The case is barren of any facts leading rationally to the conclusion that the defendant was prejudiced. Assume that the constable talked with them. It is affirmatively shown that it was not in regard to matters connected with this suit. Assume that they separated. It is every day’s practice to allow them to do so, even in criminal cases. It may be by accident, by inadvertence, by necessity, even by design; but this of itself is no cause for disturbing the verdict. Assume that the subject of the suit was talked of in their presence by bystanders. What was said? That it was a lengthy suit; that it was an expensive litigation; that it was about land in Blenheim; that the land was valuable, or the reverse ? Assume that a map was exhibited, which is by no means certain. To whom exhibited, by whom, in what way, and for what purpose ? Was it accompanied with remarks or explanations, or was it merely held up and talked about (inaudibly to the jurors) by bystanders among themselves ? What map was it ? One that had been given in evidence on the trial, in the hands of a surveyor or other witness ? All these are questions not answered by the evidence. To set aside a verdict without any further light upon these subjects than is presented by the affidavits, would seem to be trifling with the solemnity of a verdict rendered upon oath.
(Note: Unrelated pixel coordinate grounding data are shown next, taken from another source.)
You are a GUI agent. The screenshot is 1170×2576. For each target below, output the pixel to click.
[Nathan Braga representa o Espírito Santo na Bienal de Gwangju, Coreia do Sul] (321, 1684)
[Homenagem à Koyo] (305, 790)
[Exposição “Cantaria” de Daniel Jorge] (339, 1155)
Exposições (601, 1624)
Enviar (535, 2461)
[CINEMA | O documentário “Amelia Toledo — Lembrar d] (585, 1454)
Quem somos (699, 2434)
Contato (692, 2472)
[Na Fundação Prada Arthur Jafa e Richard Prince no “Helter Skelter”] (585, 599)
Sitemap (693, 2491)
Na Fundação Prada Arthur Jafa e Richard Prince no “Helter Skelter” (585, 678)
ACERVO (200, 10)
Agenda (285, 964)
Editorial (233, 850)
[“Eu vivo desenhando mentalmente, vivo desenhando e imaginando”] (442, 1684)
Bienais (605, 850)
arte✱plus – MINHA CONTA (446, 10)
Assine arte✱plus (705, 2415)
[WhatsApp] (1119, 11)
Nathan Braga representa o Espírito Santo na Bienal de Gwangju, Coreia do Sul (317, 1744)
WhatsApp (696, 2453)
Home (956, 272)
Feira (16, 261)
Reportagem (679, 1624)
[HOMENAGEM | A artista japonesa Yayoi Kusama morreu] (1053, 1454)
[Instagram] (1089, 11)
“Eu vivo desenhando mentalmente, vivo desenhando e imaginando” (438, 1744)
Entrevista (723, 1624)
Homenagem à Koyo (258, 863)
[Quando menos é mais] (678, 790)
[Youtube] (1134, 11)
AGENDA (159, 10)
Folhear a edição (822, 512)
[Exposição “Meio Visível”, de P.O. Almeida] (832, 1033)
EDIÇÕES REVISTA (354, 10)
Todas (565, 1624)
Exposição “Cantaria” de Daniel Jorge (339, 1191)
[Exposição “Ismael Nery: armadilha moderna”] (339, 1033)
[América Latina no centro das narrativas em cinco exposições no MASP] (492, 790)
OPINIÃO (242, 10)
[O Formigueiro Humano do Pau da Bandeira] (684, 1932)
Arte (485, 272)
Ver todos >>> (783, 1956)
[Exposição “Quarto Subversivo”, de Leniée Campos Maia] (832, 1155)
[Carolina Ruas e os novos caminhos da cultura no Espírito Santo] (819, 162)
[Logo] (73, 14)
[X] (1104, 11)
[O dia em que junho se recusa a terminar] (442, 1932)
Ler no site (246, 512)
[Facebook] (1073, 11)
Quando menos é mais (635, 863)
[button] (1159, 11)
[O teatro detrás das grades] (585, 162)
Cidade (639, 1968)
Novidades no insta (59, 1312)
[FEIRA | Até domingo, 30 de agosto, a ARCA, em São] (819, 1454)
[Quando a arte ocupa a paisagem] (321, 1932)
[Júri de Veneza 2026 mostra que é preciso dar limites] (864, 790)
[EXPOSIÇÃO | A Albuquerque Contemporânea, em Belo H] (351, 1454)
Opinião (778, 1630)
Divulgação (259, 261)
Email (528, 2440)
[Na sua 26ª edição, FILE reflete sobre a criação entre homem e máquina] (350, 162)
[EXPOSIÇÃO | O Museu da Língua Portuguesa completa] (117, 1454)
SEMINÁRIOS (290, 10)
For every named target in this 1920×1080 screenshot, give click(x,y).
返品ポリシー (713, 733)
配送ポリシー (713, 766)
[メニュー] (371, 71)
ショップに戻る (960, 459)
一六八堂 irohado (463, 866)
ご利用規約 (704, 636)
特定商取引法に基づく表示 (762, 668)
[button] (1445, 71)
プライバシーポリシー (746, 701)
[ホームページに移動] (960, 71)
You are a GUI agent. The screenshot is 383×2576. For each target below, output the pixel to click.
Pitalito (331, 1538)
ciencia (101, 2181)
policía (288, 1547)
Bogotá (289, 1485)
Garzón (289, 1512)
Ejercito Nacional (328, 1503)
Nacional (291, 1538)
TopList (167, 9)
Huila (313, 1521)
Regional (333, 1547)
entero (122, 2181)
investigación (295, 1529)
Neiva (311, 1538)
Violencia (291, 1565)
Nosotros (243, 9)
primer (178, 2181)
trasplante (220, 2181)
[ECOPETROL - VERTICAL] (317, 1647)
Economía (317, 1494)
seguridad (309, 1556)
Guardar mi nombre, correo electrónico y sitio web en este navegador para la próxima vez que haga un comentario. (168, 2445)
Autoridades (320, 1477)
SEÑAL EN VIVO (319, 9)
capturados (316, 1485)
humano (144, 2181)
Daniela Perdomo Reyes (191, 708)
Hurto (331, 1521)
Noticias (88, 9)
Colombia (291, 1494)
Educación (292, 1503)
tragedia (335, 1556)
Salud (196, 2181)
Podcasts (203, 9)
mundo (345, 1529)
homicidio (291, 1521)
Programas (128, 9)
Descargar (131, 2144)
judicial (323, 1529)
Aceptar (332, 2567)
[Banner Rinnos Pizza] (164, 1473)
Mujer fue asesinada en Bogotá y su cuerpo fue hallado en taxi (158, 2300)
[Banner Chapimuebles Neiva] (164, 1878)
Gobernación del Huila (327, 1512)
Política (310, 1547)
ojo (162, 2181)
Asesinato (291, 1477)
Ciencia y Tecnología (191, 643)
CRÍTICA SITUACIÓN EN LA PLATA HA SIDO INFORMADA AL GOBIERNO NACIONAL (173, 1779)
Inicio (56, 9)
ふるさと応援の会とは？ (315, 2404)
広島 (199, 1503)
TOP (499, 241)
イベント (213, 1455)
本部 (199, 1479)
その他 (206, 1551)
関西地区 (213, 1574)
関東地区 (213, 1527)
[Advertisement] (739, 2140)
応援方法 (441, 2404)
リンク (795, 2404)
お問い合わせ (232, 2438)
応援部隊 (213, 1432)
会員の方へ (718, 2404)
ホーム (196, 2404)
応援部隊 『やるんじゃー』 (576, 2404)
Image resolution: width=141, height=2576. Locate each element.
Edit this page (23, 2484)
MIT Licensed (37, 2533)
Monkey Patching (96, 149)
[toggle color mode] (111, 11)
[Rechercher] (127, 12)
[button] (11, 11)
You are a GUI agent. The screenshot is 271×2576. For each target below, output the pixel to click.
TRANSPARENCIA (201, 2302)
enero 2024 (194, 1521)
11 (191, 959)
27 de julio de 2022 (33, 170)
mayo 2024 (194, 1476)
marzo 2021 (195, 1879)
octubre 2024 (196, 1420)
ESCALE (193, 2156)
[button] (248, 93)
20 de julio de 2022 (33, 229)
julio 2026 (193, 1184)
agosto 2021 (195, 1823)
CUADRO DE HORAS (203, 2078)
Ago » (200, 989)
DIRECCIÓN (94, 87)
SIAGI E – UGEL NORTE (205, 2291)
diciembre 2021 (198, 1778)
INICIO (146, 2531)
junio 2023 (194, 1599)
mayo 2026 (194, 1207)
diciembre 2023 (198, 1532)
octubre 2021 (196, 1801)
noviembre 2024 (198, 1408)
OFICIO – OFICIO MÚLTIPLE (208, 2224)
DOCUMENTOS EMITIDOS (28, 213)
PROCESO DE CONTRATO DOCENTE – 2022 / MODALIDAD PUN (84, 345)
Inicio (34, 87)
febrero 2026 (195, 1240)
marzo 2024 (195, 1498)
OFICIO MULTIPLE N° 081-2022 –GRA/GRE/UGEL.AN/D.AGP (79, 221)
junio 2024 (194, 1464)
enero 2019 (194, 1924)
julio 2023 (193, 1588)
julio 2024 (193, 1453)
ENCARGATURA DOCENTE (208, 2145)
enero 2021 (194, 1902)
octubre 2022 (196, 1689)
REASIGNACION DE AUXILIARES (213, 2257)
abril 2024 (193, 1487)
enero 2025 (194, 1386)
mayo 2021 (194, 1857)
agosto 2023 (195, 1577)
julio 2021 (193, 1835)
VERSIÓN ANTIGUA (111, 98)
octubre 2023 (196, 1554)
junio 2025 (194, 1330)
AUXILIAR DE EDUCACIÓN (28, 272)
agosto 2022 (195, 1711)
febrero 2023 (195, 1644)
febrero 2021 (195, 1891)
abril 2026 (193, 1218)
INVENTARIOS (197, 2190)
If remarks were made tending to prejudice the cause or the parities, the nature of them could be stated; and the very *103omission to state what they were by the persons—whether jurors or otherwise—who heard them, furnishes pregnant proof that they were wholly immaterial and unprejudicial. While we should carefully guard the purity of verdicts- in our courts of justice, and refuse to sustain them when tainted with any reasonable suspicion of abuse, merely idle or conjectural suggestions of prejudice or influence ought not to be listened to. From the very mode of administering justice in our courts, jurors are in almost every case necessarily more or less brought into contact with bystanders or strangers to the controversy, and we must be careful not to countenance merely fanciful or imaginary notions of prejudice to the parties, resulting therefrom.

[Albany General Term, September 1, 1862.

The motion for a new trial upon exceptions should be denied; and the order refusing to set aside the verdict for irregularity should be affirmed, with $10 costs.